Handling Rate-Limited Endpoints
When backends implement rate limiting and return HTTP 429 or gRPC RESOURCE_EXHAUSTED by default, the proxy treats these as successful responses from a load balancing perspective. Since these types of responses are typically very fast, Linkerd’s EWMA load balancing may actually send more traffic to these rate-limited endpoints. This can create a feedback loop where clients experience high 429 or RESOURCE_EXHAUSTED rates.
Linkerd has two experimental features to help route traffic away from endpoints which are in a rate-limited state.
Linkerd Production Tip
Warning
Load Biaser
Linkerd can be configured to use a more sophisticated version of the EWMA load balancing algorithm which takes rate-limit responses (HTTP 429 or gRPC RESOURCE_EXHAUSTED) into account. This algorithm is called the Load Biaser because it biases traffic away from endpoints which have returned rate-limit responses recently.
The Load Biaser works exactly the same as EWMA
except that when it receives a rate-limited response, it substitutes a fixed
penalty value for the response’s actual latency (unless the latency is
higher). For example, if the penalty is configured to be 5s and the Load
Biaser receives a 429 response in 10ms, it will treat the latency of that
response as 5s for load balancing purposes.
In this way, the load balancer will not favor endpoints which return rate-limited responses quickly.

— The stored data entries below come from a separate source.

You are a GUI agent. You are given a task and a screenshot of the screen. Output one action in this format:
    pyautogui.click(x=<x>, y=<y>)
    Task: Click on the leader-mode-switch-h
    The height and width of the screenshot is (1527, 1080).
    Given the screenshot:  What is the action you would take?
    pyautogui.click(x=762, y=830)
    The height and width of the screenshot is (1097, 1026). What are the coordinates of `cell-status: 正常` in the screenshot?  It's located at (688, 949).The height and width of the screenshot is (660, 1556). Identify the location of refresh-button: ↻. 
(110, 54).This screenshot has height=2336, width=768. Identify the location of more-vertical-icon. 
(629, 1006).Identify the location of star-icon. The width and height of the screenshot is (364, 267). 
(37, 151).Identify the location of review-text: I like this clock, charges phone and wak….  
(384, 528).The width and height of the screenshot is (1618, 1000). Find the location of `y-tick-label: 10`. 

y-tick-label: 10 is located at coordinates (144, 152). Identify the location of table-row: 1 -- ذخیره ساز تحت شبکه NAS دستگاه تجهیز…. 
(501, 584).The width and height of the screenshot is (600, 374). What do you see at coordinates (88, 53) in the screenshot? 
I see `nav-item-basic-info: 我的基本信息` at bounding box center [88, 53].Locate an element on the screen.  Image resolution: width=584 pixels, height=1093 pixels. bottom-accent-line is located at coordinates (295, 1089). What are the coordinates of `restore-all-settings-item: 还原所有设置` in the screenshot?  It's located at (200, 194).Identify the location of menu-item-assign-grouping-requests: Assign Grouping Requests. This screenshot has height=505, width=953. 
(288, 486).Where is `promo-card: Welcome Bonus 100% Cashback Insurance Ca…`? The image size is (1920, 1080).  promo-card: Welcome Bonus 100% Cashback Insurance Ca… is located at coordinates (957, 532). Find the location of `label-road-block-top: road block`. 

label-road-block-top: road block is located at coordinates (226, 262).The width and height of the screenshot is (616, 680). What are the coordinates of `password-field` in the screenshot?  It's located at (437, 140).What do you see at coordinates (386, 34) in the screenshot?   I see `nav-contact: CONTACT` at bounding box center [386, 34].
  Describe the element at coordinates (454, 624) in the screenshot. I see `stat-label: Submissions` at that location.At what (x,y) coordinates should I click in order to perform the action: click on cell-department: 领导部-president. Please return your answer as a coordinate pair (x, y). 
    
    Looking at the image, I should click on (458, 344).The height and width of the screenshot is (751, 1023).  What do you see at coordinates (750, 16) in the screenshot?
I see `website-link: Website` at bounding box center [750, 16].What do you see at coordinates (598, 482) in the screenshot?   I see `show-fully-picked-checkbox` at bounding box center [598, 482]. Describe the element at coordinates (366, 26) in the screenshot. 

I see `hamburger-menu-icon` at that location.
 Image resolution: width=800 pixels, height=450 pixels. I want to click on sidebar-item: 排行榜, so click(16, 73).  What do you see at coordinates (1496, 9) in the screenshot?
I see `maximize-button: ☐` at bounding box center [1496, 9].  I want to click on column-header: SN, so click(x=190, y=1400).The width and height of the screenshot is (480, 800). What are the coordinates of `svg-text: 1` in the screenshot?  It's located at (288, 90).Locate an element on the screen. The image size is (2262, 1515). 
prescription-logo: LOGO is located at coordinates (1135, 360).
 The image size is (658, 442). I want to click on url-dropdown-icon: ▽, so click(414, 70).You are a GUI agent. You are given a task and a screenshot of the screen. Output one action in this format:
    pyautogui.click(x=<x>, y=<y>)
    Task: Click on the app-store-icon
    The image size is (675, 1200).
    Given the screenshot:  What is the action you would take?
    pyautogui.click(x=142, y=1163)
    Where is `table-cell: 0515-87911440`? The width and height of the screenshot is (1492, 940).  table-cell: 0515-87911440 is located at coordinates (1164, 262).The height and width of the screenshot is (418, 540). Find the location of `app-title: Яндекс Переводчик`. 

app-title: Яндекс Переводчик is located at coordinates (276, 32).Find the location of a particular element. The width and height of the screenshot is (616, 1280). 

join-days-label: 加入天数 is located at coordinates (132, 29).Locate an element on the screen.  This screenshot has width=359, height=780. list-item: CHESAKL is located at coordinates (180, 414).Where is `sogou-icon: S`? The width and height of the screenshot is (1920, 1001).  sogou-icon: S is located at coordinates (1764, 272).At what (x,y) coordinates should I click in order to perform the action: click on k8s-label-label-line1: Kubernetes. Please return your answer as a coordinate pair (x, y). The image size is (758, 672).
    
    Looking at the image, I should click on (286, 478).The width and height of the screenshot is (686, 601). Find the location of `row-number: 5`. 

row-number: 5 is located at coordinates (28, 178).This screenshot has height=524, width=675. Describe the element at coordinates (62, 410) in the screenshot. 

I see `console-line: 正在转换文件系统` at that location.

The penalty value can be further refined if the server sets the Retry-After
HTTP response header or the grpc-retry-pushback-ms gRPC trailer. If one of
these values is present and is higher than the configured penalty, it will be
used in place of the penalty. This allows servers to exert a higher or lower
amount of pushback.
To enable Linkerd to use the Load Biaser for a Service, set the following annotation on the Service resource:
| Annotation | Type | Default | Notes |
|---|---|---|---|
balancer.alpha.linkerd.io/penalize-failures | bool | false | Enables the Load Biaser for this Service |
The Load Biaser can be further configured with these annotations on the Service resource:
| Annotation | Type | Default | |
|---|---|---|---|
balancer.alpha.linkerd.io/load-biaser-penalty | duration | 5s | The latency value to inject for rate-limited responses and failures |
balancer.alpha.linkerd.io/load-biaser-max-retry-after | duration | 300s | The maximum allowed value of a Retry-After header |
Unified Circuit Breaker
Linkerd can be configured to use a more sophisticated version of consecutive failures failure accrual called Unified failure accrual.
The Unified failure accrual can be configured with a success rate threshold. If the percent of responses within a fixed time window drops below this threshold, the circuit breaker will trip, temporarily cutting off traffic to this endpoint and giving it time to recover. Critically, any rate-limited responses will count as failures for this success rate calculation.
The Unified failure accrual will ALSO trip if it encounters a configured number of consecutive failures, just like the consecutive failures accrual.
To enable the Unified failure accrual circuit breaker on a Service, set the
following annotation to "unified" on the Service resource:
| Annotation | Type | Default | Notes |
|---|---|---|---|
balancer.linkerd.io/failure-accrual | string. | None | The failure-accrual mode. Set to unified to enable Unified failure accrual |
The Unified failure accrual can be further configured with these annotations on the Service resouce:
| Annotation | Type | Default | Notes |
|---|---|---|---|
balancer.alpha.linkerd.io/failure-accrual-success-rate-threshold | number between 0 and 1 | 0.8 | The success rate threshold at which to trip the breaker |
balancer.alpha.linkerd.io/failure-accrual-success-rate-window | duration | 10s | The window over which the success rate is calculated |
balancer.alpha.linkerd.io/failure-accrual-success-rate-min-requests | number | 5 | Only trip if there are at least this many requests in the window |
balancer.linkerd.io/failure-accrual-consecutive-max-failures | number | 7 | Trip if we encounter this many consecutive failures |
balancer.linkerd.io/failure-accrual-consecutive-min-penalty | duration | 1s | The minimum duration for which to cut off traffic |
balancer.linkerd.io/failure-accrual-consecutive-max-penalty | duration | 1m | The maximum duration for which to cut off traffic |
balancer.linkerd.io/failure-accrual-consecutive-jitter-ratio | number between 0.0 and 100.0 | 0.5 | The amount of randomness to inject into the backoff |
See the reference documentation for details on failure accrual configuration.